The excavation involved dozens of volunteers and Linda herself was allowed to help with the digging.

It was painstaking work in horrible rainy conditions, and they worked for 70 days.

I asked Linda why it was so important for her to find her Dad’s remains. “Why not just let it be?” I asked.

She paused, and then said, “I think I always thought they could be found. And nobody had really looked hard enough, and I just, I don’t know, I was just driven to do it.”

In March of 2022, some human remains were positively identified.

They belonged to 2nd Lieutenant Eugene Shauvin.

On a summer day two weeks ago, at Spokane International Airport, Linda was on the tarmac, waiting for her Dad to come home.

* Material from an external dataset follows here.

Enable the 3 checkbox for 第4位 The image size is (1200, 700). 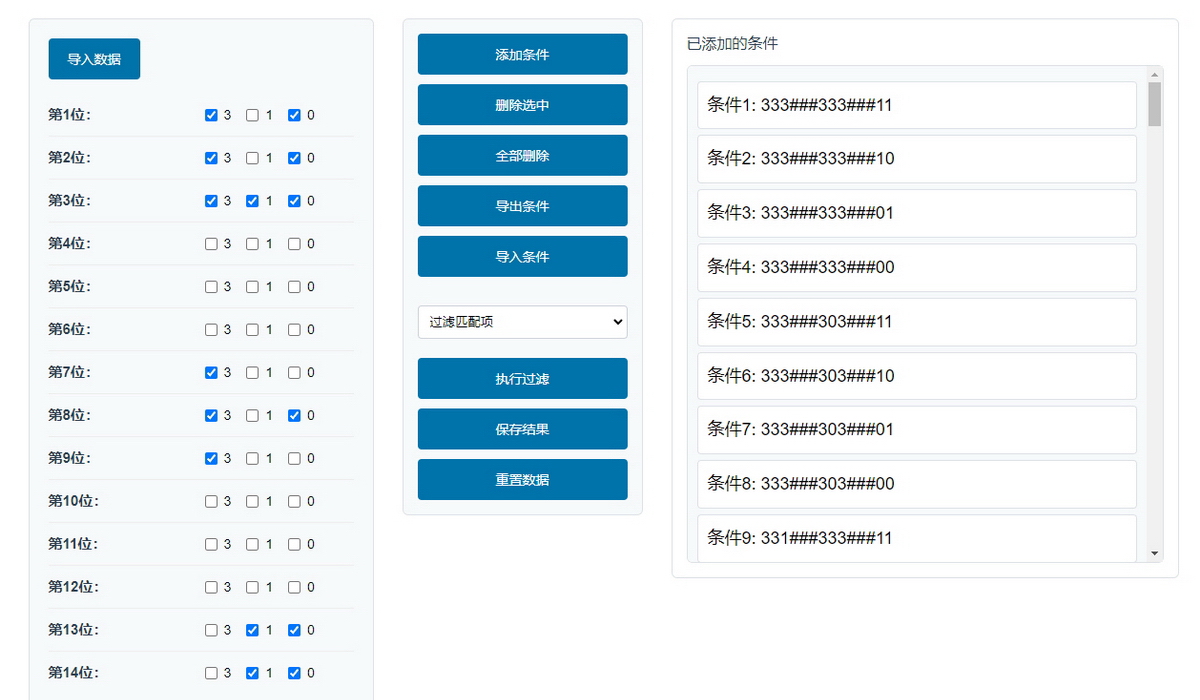tap(211, 244)
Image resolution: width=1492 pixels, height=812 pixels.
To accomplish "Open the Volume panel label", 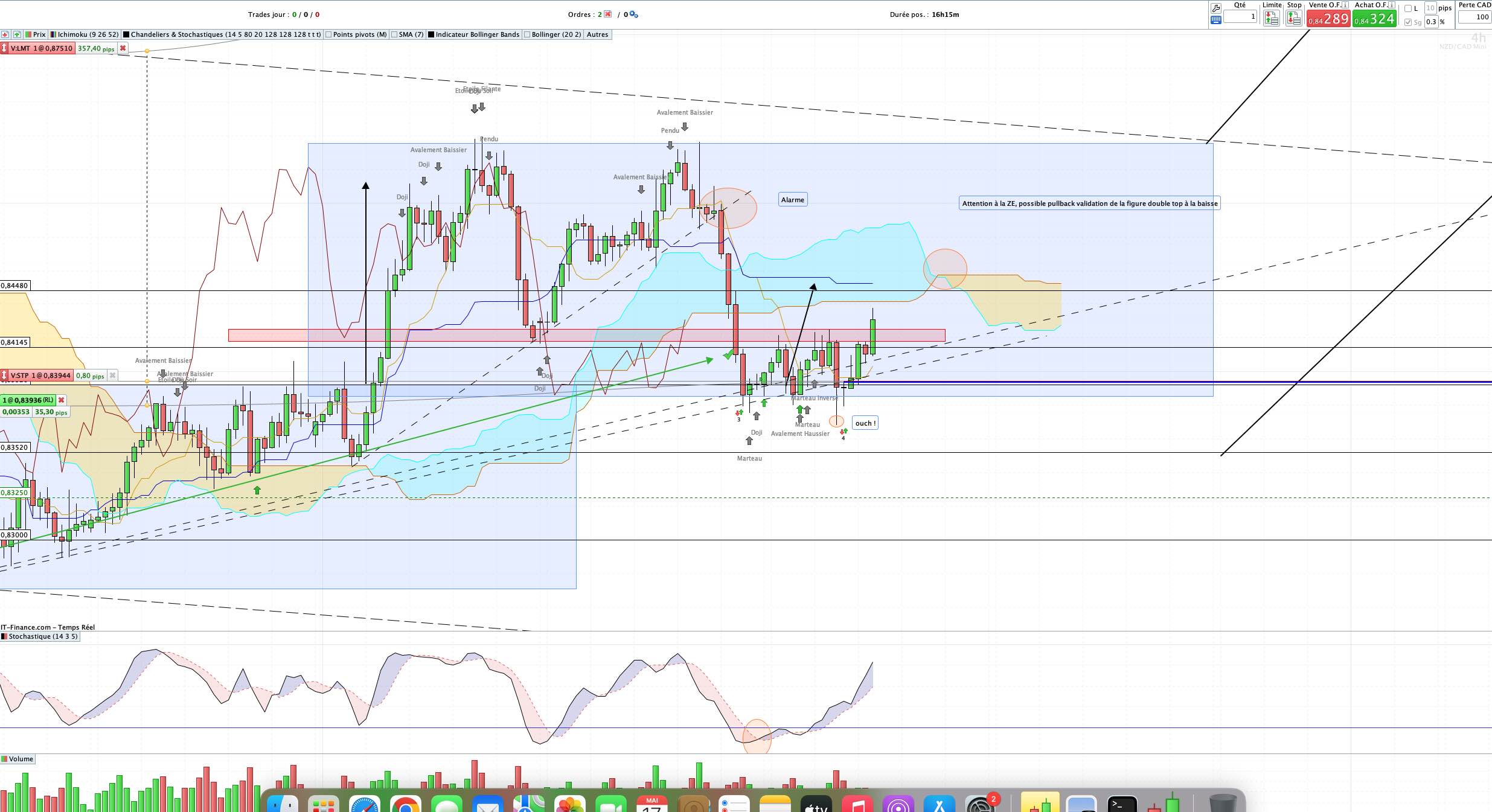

Seventy-eight years after a C-47 Dakota went down in Belgium, a flag draped coffin was carried by an honor guard from a plane to a hearse.

Linda stood alone for a time watching, shielding her eyes from the sun.

And one week later, on a warm day at Holy Cross Cemetery in Spokane, a glistening plane flew overhead, shining silver and gorgeous in the sun. It was a C-47 Dakota, and it passed over an extraordinary scene: the funeral for a man who’d been missing for a lifetime.

There were current military members there, Army and Air Force.

Extended family was there, too. Cousins of Linda’s who knew of her father as only a kind of legend.

Chris Nuyts was there, all the way from Belgium. Her family owned the farm where the crash happened, and she runs it today.

She explained why she made the trip, “Because they gave their life and they fight for our freedom, so they are heroes.” 

Howie Mariteragi was there, too. He was the lead analyst for the first excavation, and the second one, too.

He could barely talk about his friend Linda. “Wow, I can’t even imagine how she feels.”

And Gene Shauvin was there too, in the coffin, but also smiling out from a picture frame. The one with the helmet and goggles. Forever handsome. Forever young. Forever heroic.   

Linda stood up and read a poem that her Mom had written after the war. The last line was this: “The boys are happily coming home, on their lips a thankful prayer, remembering you and all of those who stayed behind to pay the fare.”

Shots were fired into the air, and the flag on the coffin was carefully folded and handed to Linda on bended knee.

And slowly, some remains, what was left of a true American hero, were slowly lowered into the earth, and a Spokane boy was home at last.

When it was over and the tears were cried and the final hugs were given, Linda walked away.

She kept searching. Pushing. Fighting for 20 years.

She was down in the mud digging with her hands for her father, and she never stopped.

And that warm day at Holy Cross Cemetery in Spokane, when he was finally laid to rest? She said it was the best day of her life.